By Rob Starr, Content Manager, Big4.com
Bangalore, Mumbai, and Delhi have slipped sharply to the 19th, 20th and 21st positions respectively in the list of 22 investment destinations covered by the Emerging Trends in Real Estate® Asia Pacific 2013, published by the Urban Land Institute (ULI) and PricewaterhouseCoopers (PwC).
The report stated that for Asia Pacific as a whole, steady economic growth, rising incomes, and stable or increasing property values are all contributing to an overall sense of optimism. However, the outlook is tempered by growing concerns among investors that prime assets in key real estate markets are becoming overpriced.

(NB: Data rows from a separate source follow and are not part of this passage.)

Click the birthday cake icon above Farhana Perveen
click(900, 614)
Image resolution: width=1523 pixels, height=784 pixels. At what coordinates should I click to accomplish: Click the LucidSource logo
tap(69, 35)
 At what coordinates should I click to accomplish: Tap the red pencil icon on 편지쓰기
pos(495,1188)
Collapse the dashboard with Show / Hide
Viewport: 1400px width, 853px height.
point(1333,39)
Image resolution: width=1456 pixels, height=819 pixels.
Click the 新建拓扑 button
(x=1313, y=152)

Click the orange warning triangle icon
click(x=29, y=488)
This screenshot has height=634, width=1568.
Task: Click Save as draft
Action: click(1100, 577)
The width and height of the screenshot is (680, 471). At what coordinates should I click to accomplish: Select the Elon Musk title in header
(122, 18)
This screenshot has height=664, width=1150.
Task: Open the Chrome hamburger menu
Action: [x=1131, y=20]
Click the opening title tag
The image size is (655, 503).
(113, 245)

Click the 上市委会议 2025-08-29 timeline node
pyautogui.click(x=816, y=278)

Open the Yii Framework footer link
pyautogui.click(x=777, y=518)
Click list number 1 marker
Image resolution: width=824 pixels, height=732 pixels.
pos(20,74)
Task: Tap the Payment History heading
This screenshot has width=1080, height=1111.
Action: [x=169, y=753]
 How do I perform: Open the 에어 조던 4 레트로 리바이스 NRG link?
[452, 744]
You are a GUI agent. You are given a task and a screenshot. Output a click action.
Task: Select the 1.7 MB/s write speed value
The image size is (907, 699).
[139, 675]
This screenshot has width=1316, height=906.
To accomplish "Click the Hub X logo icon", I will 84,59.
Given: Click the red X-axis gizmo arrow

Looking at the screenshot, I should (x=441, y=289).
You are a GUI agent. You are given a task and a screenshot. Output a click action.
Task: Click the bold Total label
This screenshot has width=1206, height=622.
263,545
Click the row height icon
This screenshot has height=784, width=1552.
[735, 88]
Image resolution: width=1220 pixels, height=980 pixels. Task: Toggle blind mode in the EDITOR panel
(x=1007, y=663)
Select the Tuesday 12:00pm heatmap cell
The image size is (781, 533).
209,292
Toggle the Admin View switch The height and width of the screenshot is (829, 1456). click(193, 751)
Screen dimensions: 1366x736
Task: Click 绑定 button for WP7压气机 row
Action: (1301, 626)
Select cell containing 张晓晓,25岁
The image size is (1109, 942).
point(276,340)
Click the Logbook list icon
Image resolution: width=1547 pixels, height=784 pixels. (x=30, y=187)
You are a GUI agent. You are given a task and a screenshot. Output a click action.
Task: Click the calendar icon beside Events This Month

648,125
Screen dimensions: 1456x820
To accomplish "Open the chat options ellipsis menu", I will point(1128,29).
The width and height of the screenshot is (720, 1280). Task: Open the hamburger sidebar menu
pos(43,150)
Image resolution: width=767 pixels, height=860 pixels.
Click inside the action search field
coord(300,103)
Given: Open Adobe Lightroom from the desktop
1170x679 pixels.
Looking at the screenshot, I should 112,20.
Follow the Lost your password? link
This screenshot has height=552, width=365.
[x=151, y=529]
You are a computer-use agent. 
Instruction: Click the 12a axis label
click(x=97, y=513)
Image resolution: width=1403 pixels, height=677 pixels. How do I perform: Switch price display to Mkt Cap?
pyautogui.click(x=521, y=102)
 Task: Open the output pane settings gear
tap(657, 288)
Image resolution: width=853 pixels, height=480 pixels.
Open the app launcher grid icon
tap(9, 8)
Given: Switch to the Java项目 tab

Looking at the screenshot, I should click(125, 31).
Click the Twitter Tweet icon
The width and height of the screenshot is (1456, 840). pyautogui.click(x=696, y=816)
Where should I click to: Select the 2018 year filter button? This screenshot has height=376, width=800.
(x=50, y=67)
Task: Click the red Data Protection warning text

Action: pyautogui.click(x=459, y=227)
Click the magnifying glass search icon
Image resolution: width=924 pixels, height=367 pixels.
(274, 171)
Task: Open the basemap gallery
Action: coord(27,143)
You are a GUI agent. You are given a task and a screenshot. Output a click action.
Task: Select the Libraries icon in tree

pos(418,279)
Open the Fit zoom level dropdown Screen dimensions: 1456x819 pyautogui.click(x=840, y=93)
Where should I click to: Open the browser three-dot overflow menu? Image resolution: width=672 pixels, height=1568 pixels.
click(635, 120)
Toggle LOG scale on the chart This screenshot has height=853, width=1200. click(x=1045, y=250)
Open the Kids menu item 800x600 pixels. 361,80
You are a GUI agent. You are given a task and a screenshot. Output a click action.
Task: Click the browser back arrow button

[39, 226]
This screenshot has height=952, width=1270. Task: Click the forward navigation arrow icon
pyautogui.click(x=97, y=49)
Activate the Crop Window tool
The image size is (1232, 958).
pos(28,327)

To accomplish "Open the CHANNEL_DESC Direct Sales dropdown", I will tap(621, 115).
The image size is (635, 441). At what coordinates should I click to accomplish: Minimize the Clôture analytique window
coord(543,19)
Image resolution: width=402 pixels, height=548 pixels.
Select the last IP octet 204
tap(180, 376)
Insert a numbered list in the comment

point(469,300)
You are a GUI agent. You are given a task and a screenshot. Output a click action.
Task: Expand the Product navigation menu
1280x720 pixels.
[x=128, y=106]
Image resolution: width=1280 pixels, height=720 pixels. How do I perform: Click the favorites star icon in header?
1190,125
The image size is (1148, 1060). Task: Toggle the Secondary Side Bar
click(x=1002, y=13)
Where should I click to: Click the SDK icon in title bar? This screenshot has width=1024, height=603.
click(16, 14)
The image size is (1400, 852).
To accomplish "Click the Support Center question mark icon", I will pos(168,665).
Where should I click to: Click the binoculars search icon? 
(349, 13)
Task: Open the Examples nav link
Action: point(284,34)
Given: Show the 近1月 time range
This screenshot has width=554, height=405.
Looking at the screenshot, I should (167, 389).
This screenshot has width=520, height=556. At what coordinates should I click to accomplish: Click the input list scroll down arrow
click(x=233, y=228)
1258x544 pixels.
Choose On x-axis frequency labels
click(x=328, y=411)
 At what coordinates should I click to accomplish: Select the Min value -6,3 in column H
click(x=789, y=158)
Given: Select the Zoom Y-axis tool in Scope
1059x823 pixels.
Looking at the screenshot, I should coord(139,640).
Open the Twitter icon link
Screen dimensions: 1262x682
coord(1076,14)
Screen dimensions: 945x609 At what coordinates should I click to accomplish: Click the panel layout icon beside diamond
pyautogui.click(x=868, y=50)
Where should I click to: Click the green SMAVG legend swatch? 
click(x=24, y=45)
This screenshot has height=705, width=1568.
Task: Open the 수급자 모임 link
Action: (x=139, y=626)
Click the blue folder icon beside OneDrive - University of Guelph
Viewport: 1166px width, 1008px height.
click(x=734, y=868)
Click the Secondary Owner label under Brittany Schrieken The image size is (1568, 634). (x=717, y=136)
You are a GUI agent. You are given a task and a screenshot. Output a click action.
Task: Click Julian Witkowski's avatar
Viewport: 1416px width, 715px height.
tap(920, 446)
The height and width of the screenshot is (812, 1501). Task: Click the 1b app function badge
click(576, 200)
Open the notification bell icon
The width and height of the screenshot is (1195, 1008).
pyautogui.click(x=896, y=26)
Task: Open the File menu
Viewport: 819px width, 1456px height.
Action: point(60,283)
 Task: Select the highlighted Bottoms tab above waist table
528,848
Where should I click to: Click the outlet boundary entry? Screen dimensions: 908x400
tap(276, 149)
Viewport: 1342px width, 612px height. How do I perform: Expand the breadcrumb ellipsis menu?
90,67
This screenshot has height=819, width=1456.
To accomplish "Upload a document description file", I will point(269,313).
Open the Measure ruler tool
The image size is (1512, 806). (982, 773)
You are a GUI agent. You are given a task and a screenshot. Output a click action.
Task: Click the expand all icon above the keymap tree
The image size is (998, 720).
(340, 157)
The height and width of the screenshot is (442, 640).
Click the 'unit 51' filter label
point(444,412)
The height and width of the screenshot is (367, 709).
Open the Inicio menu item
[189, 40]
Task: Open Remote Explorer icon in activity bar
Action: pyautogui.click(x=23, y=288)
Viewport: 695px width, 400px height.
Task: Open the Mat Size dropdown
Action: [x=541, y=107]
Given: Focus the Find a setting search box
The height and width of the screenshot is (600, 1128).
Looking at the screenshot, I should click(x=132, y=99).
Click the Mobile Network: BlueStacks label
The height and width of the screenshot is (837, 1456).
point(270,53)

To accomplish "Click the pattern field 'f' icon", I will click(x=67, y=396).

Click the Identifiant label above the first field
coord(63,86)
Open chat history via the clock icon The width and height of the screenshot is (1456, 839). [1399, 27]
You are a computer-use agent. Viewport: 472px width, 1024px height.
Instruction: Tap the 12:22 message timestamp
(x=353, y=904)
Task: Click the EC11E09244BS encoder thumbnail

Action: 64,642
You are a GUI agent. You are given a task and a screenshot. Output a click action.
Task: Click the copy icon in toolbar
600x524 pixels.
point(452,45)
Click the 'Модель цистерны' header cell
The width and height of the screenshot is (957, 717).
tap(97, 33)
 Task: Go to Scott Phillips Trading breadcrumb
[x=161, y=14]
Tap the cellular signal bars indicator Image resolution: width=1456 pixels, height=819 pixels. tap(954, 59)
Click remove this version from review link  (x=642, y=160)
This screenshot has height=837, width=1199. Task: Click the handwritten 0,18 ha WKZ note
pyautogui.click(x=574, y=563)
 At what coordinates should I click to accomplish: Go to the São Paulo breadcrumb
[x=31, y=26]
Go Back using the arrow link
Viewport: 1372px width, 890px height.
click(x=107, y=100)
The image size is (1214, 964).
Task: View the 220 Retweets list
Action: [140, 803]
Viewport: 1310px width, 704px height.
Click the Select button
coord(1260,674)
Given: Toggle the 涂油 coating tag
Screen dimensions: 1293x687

For instance, capitalization rates across Asia remain more compressed than in many western markets, and yields for core office stock in cities such as Beijing, Hong Kong and Singapore are returning as little as two percent.
Topping the rankings for both investment and development for the first time, Jakarta is described as a “surprising” choice given the city’s lack of investment grade stock and its economy, which while growing, lacks the enterprise, scale and infrastructure of its more developed neighbors. However, Jakarta is seen by many real estate professionals as the most favorable emerging market in the region, with business transactions generally easier and more transparent than in other frontier markets such as Vietnam.
From a regulatory stand-point, the introduction of the Alternative Investment Fund (AIF) regime has sought to streamline and regulate myriad investment schemes, in a bid to boost investor confidence.